Work task = Would you please return the lines of the entries below starting at the line that has "This screenshot has width=2009, height=1507." and ending at the line that has "Task: Select the FinalProject_VoiceRecogn_01", both included, exactly as they are?

Exercise data =
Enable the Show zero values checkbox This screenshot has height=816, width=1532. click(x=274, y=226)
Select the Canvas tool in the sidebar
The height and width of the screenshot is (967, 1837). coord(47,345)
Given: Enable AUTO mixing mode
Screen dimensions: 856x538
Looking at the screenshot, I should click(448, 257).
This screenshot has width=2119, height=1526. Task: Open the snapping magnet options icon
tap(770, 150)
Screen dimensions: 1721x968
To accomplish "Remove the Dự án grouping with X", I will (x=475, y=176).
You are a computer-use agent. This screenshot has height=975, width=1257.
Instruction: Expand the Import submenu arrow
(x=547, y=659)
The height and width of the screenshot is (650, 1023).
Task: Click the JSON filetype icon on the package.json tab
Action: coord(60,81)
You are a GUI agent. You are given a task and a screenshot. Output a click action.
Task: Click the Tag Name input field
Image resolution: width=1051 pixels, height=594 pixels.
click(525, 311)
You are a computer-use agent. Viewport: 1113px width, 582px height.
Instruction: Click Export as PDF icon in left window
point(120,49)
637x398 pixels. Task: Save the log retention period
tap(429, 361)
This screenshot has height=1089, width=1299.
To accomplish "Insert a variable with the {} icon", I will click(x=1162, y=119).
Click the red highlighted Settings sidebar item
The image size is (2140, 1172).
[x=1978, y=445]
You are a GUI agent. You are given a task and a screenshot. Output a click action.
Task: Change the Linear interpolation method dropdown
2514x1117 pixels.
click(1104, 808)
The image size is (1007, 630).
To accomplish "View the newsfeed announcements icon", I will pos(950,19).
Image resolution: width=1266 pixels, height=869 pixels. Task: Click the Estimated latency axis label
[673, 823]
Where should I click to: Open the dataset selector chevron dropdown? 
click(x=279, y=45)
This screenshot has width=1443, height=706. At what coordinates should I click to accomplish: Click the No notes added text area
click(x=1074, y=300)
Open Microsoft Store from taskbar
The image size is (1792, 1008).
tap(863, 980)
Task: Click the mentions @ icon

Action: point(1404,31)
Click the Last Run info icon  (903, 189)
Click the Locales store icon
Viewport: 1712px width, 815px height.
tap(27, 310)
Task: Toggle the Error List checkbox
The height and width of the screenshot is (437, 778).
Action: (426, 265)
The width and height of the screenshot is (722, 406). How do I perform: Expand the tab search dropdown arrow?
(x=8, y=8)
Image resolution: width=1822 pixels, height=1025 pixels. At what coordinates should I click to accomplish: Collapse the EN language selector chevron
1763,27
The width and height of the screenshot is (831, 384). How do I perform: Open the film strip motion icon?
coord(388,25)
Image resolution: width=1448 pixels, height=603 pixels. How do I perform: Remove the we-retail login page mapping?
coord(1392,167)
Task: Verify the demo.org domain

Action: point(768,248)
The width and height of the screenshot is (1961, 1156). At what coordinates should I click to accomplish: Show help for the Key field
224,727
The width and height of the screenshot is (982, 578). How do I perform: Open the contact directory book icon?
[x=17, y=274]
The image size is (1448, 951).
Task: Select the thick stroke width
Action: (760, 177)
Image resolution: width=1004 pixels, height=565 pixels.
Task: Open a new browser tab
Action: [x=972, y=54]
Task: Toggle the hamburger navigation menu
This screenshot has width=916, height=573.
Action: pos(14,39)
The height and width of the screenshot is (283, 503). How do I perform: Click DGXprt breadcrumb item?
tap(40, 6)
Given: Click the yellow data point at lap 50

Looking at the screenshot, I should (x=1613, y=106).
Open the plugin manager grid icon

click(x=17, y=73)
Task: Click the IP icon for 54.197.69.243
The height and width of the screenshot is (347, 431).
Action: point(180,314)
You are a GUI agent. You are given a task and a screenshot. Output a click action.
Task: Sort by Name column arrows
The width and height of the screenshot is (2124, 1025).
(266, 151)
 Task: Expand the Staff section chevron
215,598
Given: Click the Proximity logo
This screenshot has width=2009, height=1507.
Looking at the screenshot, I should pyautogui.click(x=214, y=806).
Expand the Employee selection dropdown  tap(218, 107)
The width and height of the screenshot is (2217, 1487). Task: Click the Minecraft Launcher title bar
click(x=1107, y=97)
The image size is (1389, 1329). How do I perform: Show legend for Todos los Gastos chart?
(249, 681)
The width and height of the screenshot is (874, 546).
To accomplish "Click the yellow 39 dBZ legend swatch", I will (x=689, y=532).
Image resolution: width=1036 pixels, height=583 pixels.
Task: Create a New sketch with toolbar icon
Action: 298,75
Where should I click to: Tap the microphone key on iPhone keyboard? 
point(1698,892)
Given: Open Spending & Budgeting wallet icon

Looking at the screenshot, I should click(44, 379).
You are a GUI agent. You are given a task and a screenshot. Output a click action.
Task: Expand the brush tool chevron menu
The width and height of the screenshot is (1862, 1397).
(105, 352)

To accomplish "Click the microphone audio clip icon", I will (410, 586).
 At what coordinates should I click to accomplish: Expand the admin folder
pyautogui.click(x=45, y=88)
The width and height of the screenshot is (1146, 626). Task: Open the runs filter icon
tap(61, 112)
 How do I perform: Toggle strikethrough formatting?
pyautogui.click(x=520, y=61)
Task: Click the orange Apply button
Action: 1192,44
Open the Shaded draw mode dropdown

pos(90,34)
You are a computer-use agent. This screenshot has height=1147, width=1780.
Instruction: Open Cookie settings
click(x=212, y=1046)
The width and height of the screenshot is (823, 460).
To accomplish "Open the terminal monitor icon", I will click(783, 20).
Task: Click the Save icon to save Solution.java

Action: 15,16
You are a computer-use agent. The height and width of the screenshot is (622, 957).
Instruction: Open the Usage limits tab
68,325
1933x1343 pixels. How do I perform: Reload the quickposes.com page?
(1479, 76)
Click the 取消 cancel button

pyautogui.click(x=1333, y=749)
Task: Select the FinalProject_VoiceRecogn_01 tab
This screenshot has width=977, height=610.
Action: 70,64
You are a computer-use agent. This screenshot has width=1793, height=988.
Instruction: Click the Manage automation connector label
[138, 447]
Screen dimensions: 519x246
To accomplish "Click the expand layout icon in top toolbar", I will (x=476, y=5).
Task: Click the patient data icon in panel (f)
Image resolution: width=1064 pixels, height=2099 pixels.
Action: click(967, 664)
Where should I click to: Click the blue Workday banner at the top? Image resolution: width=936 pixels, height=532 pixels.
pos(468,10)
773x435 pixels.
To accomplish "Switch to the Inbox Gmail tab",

Answer space =
This screenshot has width=2009, height=1507.
Looking at the screenshot, I should pyautogui.click(x=214, y=806).
Expand the Employee selection dropdown  tap(218, 107)
The width and height of the screenshot is (2217, 1487). Task: Click the Minecraft Launcher title bar
click(x=1107, y=97)
The image size is (1389, 1329). How do I perform: Show legend for Todos los Gastos chart?
(249, 681)
The width and height of the screenshot is (874, 546).
To accomplish "Click the yellow 39 dBZ legend swatch", I will (x=689, y=532).
Image resolution: width=1036 pixels, height=583 pixels.
Task: Create a New sketch with toolbar icon
Action: 298,75
Where should I click to: Tap the microphone key on iPhone keyboard? 
point(1698,892)
Given: Open Spending & Budgeting wallet icon

Looking at the screenshot, I should click(44, 379).
You are a GUI agent. You are given a task and a screenshot. Output a click action.
Task: Expand the brush tool chevron menu
The width and height of the screenshot is (1862, 1397).
(105, 352)

To accomplish "Click the microphone audio clip icon", I will (410, 586).
 At what coordinates should I click to accomplish: Expand the admin folder
pyautogui.click(x=45, y=88)
The width and height of the screenshot is (1146, 626). Task: Open the runs filter icon
tap(61, 112)
 How do I perform: Toggle strikethrough formatting?
pyautogui.click(x=520, y=61)
Task: Click the orange Apply button
Action: 1192,44
Open the Shaded draw mode dropdown

pos(90,34)
You are a computer-use agent. This screenshot has height=1147, width=1780.
Instruction: Open Cookie settings
click(x=212, y=1046)
The width and height of the screenshot is (823, 460).
To accomplish "Open the terminal monitor icon", I will click(783, 20).
Task: Click the Save icon to save Solution.java

Action: 15,16
You are a computer-use agent. The height and width of the screenshot is (622, 957).
Instruction: Open the Usage limits tab
68,325
1933x1343 pixels. How do I perform: Reload the quickposes.com page?
(1479, 76)
Click the 取消 cancel button

pyautogui.click(x=1333, y=749)
Task: Select the FinalProject_VoiceRecogn_01 tab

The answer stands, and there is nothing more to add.